:: Task directions ::
Return each line of the listing that contains the string "will".

:: Records shown ::
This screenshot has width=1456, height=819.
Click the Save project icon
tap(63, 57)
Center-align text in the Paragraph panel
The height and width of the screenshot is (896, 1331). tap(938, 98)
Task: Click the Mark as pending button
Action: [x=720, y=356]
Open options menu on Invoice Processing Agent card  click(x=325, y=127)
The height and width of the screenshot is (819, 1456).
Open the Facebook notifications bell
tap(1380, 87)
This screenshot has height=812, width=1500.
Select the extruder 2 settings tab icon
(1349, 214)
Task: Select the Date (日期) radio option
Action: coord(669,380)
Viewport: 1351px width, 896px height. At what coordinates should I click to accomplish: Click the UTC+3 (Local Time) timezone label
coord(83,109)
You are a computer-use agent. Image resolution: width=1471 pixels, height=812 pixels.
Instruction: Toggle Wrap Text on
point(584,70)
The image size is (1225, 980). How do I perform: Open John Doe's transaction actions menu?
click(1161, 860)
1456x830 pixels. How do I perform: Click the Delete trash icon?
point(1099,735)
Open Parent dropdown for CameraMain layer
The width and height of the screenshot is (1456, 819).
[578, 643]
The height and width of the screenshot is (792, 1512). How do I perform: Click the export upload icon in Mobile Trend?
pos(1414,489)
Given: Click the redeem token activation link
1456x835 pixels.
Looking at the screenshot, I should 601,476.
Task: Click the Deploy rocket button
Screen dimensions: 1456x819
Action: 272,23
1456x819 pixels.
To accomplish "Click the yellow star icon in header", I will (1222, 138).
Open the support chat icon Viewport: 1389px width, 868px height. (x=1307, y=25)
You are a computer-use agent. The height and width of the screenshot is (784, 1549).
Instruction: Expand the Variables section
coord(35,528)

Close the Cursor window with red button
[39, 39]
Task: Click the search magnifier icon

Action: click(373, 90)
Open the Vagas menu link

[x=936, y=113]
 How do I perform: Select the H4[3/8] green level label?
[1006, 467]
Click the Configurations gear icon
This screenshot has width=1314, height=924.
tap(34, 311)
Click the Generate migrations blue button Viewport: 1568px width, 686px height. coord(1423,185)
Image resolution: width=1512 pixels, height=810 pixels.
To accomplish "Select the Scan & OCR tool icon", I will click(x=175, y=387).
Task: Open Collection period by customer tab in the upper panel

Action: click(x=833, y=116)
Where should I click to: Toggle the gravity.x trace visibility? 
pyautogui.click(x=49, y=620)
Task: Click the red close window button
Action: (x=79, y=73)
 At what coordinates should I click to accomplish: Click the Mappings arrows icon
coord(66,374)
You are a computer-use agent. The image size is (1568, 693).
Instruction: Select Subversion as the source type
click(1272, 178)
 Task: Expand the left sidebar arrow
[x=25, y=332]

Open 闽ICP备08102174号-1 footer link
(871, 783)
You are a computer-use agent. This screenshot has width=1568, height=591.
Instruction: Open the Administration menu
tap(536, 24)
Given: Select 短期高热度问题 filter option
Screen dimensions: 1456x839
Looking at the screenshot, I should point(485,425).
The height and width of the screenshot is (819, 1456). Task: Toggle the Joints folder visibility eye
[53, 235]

:: Response below ::
To accomplish "Click the yellow star icon in header", I will (1222, 138).
To accomplish "Select the Scan & OCR tool icon", I will click(x=175, y=387).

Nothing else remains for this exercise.